§ **Written instruction**: Copy out the entries from their first line through the line with "click(210, 223)", keeping every line unchanged.
------------------------------------------------------------------------
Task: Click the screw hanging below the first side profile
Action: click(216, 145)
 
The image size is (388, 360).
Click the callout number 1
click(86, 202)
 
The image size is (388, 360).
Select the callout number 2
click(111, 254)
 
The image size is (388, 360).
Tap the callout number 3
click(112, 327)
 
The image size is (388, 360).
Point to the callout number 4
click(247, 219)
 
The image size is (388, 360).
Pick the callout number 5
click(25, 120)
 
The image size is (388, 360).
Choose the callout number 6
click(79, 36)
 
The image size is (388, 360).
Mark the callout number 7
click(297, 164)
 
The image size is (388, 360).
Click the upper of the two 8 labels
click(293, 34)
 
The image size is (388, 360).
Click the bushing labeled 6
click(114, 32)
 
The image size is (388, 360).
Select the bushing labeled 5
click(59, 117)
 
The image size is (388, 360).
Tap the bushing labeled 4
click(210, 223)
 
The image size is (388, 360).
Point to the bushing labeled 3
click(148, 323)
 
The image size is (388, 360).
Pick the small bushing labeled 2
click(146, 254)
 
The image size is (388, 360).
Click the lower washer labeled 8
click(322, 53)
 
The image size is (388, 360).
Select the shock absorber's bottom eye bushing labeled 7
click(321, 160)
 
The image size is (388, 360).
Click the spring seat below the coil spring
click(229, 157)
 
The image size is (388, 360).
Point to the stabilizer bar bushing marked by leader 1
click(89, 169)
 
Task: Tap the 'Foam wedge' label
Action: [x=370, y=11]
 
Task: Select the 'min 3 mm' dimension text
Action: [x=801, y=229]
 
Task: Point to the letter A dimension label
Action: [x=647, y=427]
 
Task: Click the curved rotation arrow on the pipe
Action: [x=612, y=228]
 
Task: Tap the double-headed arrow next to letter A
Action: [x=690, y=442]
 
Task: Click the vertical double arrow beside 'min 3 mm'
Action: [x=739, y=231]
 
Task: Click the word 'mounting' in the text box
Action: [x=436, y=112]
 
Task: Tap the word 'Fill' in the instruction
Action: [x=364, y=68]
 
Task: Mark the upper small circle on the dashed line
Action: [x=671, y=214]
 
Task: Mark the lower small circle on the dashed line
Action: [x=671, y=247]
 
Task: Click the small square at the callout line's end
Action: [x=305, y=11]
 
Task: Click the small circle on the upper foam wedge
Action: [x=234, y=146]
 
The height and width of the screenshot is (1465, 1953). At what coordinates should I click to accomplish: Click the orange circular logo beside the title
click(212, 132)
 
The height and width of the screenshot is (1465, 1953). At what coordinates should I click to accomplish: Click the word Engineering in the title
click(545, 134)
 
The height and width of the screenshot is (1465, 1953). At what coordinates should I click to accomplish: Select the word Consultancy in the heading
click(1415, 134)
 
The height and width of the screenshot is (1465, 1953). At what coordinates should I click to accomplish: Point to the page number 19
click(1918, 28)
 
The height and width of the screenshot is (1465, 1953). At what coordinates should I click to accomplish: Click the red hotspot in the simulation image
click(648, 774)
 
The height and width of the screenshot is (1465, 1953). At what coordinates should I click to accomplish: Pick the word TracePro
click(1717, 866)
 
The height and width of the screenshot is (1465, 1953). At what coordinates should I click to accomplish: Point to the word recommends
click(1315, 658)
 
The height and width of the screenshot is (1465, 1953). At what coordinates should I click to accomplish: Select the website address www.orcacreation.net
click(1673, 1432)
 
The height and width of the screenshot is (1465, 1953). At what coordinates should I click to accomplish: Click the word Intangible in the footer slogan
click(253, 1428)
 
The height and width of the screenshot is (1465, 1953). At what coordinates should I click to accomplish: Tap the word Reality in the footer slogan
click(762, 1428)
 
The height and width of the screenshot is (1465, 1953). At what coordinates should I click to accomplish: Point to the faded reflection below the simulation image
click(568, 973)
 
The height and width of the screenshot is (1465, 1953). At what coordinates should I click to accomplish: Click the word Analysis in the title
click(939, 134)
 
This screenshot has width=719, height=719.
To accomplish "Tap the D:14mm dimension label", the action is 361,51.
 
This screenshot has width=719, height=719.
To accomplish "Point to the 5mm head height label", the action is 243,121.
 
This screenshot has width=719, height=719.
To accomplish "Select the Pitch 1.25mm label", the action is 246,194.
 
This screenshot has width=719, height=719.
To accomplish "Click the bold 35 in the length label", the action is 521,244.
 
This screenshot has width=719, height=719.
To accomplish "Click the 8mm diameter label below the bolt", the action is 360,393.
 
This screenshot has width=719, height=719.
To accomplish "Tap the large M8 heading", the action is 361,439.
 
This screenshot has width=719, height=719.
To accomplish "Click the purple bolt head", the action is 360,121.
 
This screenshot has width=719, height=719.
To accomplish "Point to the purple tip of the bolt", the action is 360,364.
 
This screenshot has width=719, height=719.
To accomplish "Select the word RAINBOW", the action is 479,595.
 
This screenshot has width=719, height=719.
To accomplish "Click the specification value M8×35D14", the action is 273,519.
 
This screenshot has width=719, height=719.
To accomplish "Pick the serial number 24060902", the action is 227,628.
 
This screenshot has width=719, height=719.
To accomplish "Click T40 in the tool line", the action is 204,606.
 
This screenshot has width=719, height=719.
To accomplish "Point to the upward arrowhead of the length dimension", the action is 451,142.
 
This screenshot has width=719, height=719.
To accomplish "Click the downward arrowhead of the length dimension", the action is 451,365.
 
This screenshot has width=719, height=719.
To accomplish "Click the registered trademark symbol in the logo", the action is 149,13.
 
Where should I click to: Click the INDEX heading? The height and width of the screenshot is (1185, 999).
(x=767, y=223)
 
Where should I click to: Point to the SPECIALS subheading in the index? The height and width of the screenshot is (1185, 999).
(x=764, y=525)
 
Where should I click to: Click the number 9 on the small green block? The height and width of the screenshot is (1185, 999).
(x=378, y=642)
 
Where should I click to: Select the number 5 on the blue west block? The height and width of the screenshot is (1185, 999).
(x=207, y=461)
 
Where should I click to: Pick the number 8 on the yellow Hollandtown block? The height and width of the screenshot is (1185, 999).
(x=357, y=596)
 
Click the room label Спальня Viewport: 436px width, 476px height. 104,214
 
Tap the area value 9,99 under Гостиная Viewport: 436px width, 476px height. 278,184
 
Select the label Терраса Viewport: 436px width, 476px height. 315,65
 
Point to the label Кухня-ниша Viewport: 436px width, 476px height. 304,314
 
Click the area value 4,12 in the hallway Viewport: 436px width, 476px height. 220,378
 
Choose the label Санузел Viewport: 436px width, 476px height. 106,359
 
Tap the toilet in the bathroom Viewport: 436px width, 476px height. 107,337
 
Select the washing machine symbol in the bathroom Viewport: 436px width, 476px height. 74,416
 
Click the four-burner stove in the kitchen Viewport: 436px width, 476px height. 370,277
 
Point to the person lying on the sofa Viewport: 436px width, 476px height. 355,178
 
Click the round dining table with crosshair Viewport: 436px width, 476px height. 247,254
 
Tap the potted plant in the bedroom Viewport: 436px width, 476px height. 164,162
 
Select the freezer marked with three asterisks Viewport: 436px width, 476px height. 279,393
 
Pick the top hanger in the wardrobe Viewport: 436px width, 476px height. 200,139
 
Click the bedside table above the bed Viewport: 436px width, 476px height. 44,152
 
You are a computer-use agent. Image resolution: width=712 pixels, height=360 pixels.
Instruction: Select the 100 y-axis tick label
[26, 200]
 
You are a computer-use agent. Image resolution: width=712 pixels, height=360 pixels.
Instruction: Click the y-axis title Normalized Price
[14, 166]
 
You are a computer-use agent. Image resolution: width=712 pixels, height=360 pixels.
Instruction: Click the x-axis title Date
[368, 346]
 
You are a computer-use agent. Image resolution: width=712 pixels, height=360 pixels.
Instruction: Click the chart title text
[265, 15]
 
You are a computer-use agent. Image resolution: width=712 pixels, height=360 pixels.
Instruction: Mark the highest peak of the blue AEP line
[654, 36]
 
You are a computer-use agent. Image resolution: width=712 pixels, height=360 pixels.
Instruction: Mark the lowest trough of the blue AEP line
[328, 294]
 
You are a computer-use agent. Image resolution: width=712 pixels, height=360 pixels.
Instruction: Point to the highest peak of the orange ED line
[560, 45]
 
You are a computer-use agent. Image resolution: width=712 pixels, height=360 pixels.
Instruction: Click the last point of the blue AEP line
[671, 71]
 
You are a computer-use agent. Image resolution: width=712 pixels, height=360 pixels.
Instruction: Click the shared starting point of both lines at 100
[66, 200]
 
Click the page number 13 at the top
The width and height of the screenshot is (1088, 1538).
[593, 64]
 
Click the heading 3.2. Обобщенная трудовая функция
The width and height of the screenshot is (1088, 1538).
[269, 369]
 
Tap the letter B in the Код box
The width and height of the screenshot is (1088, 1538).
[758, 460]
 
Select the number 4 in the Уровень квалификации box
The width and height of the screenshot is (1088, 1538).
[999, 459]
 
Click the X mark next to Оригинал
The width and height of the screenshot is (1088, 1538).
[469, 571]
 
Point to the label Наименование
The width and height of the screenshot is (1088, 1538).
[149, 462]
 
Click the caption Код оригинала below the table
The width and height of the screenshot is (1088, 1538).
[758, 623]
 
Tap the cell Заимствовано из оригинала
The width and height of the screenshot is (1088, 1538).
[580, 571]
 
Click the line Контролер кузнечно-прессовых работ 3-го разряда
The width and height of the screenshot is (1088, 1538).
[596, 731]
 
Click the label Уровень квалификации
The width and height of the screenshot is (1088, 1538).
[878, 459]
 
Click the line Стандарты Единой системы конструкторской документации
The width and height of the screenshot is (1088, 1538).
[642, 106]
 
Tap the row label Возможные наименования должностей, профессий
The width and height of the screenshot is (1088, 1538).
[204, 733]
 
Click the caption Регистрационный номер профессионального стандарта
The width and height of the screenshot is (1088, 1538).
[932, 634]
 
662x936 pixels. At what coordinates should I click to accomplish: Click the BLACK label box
------------------------------------------------------------------------
§ **Solution for this task**:
Task: Click the screw hanging below the first side profile
Action: click(216, 145)
 
The image size is (388, 360).
Click the callout number 1
click(86, 202)
 
The image size is (388, 360).
Select the callout number 2
click(111, 254)
 
The image size is (388, 360).
Tap the callout number 3
click(112, 327)
 
The image size is (388, 360).
Point to the callout number 4
click(247, 219)
 
The image size is (388, 360).
Pick the callout number 5
click(25, 120)
 
The image size is (388, 360).
Choose the callout number 6
click(79, 36)
 
The image size is (388, 360).
Mark the callout number 7
click(297, 164)
 
The image size is (388, 360).
Click the upper of the two 8 labels
click(293, 34)
 
The image size is (388, 360).
Click the bushing labeled 6
click(114, 32)
 
The image size is (388, 360).
Select the bushing labeled 5
click(59, 117)
 
The image size is (388, 360).
Tap the bushing labeled 4
click(210, 223)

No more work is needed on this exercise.